Dieses Buch soll der Wissensvermittlung in den grundlegenden und prüfungsrelevanten Fragen des Strafrechts im Allgemeinen Teil dienen. Der Allgemeine Teil des Strafrechts bildet letztlich die Grundlage jeder strafrechtlichen Prüfung in Studium und Beruf. Sicherheit im Umgang hiermit ist Grundvoraussetzung.

Die Verfasser sind seit vielen Jahren in der Lehre im Strafrecht/Strafprozessrecht und anderen Rechtsgebieten tätig und haben dieses Lehrbuch daher aus den Erfahrungen und Wünschen der Studierenden heraus erarbeitet.
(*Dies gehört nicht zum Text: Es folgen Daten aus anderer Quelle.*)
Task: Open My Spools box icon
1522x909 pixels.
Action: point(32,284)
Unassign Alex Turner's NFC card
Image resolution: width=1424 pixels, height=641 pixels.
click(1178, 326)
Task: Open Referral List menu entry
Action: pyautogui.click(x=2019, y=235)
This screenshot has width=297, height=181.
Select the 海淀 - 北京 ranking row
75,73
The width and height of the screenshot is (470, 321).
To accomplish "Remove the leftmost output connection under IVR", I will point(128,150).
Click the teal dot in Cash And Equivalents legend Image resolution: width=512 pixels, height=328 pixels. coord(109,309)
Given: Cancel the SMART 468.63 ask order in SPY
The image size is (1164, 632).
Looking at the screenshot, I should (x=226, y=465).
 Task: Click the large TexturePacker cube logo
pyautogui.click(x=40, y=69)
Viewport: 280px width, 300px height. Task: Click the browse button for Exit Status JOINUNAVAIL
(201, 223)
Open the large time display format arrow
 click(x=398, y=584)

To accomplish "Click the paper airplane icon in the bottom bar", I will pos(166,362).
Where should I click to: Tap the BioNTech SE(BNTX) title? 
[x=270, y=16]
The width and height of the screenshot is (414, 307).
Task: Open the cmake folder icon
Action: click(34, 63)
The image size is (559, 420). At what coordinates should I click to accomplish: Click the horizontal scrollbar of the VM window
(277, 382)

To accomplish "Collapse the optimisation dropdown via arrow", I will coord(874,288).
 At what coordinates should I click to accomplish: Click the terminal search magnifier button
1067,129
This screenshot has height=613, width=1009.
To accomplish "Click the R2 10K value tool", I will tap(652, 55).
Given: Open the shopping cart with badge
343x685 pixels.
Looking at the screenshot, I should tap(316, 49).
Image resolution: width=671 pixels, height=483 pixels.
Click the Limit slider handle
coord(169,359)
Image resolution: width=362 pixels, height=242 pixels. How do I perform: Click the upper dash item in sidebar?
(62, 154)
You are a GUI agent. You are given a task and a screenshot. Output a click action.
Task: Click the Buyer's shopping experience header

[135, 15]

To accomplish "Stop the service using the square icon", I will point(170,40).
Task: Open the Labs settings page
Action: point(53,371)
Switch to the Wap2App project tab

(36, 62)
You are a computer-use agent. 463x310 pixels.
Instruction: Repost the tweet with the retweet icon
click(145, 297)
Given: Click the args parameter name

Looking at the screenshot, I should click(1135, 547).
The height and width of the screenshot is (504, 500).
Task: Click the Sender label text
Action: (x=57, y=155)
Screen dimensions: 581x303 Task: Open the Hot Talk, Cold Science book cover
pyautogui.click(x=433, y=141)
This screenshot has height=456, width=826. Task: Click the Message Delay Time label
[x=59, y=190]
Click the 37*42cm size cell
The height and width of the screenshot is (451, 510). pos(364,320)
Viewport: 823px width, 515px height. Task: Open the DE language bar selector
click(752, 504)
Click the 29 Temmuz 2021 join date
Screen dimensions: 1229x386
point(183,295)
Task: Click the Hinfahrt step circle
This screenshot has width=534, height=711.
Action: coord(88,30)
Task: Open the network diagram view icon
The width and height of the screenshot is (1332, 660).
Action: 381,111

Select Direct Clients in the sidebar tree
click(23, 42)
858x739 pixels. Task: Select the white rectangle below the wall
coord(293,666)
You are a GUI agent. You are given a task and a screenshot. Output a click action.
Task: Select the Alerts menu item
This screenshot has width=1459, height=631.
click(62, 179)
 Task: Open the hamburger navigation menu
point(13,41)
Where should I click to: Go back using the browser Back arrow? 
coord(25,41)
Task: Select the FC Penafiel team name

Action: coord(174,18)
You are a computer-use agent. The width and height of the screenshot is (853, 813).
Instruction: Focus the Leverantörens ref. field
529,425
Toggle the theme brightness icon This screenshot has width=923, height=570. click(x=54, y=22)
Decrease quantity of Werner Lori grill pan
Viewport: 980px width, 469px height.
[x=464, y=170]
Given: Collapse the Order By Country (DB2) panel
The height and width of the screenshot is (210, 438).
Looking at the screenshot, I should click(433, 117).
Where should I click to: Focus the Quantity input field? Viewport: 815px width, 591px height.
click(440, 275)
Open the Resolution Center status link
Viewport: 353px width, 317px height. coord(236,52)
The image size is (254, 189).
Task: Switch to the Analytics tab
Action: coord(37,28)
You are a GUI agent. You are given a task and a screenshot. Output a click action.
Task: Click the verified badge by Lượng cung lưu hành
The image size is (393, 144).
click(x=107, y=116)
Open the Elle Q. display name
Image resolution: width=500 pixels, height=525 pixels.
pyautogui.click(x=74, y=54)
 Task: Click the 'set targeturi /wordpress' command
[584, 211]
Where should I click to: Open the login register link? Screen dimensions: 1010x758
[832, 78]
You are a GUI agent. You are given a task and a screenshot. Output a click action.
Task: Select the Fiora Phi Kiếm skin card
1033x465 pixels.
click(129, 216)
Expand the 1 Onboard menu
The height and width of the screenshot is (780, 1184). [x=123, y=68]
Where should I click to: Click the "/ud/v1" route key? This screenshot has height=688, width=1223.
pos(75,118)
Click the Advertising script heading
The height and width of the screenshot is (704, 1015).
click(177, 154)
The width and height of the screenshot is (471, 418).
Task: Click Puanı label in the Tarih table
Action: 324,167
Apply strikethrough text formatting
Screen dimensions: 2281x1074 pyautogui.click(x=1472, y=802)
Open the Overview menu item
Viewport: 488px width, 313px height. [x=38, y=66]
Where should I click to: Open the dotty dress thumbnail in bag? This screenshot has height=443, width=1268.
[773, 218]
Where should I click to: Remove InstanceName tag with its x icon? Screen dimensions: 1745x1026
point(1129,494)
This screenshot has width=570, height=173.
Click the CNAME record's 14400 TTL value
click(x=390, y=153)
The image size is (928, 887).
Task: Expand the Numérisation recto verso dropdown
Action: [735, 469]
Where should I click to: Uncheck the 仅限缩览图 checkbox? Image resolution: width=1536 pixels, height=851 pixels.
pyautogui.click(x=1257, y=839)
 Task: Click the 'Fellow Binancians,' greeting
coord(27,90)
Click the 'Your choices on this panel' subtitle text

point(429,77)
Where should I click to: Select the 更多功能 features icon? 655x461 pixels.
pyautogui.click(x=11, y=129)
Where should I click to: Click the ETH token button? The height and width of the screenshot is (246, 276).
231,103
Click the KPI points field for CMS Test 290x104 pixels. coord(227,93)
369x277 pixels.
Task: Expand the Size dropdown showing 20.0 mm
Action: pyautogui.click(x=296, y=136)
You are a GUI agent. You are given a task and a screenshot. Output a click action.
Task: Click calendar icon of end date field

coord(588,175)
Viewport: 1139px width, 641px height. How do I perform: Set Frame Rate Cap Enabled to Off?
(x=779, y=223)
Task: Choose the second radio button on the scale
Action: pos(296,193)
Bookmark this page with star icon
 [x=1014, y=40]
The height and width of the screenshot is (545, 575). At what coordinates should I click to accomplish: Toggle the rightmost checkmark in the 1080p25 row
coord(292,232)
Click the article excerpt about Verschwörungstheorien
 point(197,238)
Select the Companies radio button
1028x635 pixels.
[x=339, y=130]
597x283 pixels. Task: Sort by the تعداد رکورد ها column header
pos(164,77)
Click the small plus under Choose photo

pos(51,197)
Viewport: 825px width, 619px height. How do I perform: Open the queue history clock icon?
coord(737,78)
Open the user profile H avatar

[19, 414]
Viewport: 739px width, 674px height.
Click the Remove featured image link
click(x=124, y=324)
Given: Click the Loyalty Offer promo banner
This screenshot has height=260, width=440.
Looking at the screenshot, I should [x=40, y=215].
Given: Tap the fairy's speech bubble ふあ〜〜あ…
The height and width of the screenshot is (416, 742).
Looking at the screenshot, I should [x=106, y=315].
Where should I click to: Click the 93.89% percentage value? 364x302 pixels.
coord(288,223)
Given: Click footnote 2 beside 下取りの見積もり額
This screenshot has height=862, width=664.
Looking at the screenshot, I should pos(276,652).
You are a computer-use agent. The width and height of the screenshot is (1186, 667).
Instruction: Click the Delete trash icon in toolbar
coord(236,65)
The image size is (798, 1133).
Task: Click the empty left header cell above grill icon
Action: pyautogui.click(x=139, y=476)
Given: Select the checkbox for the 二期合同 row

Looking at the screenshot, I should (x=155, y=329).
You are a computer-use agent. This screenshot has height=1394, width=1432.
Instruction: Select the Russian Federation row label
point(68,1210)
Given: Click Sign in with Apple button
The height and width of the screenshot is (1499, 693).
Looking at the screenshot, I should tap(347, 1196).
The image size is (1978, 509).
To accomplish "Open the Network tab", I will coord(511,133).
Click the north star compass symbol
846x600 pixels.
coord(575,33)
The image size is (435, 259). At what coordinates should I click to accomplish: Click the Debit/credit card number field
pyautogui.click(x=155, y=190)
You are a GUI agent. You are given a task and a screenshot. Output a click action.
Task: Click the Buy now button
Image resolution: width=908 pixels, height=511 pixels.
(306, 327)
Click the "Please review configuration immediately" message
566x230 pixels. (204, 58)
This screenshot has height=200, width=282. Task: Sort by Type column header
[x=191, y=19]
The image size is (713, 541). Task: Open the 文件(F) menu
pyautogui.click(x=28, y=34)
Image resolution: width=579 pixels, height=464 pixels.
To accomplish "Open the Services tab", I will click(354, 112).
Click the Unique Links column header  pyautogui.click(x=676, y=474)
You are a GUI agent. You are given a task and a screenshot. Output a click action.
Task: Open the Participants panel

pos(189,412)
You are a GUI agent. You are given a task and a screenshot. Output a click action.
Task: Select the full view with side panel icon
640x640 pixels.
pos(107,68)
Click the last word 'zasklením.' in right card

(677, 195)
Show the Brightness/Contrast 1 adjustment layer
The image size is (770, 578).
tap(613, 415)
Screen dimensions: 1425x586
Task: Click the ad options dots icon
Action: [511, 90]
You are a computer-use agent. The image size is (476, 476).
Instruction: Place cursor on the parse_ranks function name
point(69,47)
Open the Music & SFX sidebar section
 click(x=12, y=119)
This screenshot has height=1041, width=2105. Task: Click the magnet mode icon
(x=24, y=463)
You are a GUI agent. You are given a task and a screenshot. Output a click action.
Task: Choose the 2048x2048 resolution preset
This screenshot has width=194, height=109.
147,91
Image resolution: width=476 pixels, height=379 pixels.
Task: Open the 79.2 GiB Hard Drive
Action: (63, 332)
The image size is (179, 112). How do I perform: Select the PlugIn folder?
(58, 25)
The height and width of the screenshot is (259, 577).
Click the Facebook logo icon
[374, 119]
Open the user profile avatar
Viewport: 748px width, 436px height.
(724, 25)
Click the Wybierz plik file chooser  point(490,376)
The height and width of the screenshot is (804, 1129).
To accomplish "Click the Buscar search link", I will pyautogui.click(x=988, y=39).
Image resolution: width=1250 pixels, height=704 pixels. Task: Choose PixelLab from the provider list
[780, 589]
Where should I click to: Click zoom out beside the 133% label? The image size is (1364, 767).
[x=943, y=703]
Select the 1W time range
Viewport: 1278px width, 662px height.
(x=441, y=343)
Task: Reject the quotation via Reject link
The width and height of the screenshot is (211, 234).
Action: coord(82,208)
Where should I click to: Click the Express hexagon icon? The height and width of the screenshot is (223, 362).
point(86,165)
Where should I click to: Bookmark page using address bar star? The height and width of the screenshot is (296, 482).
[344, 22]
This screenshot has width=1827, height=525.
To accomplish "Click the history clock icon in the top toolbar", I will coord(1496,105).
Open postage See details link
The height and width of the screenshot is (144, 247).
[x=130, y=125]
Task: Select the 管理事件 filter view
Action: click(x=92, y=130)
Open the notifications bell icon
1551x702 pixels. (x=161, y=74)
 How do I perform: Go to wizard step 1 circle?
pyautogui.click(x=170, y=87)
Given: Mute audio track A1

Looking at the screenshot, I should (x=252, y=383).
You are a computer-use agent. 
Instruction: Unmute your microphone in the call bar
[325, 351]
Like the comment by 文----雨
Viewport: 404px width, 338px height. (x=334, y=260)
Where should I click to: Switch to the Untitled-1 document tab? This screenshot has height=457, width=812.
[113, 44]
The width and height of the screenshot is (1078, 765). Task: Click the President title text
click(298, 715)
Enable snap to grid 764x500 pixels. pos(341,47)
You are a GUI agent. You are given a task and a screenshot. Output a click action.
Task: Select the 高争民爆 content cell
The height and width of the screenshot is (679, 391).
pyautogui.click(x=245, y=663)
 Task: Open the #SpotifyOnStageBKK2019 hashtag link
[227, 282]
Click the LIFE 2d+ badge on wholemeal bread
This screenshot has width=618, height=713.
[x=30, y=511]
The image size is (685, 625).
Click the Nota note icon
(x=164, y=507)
Dieses Lehrbuch soll daher dazu dienen, mit verständlichen und klaren Erläuterungen die Angst vor dem Strafrecht (Allgemeiner Teil) zu nehmen und die Studierenden auf Klausuren, aber auch auf ihre berufliche Praxis, bestmöglich vorzubereiten. Das Lehrbuch ist „ohne weitere Schnörkel“ so aufbereitet, wie Sie den Allgemeinen Teil in der Klausur und der Praxis zu prüfen haben.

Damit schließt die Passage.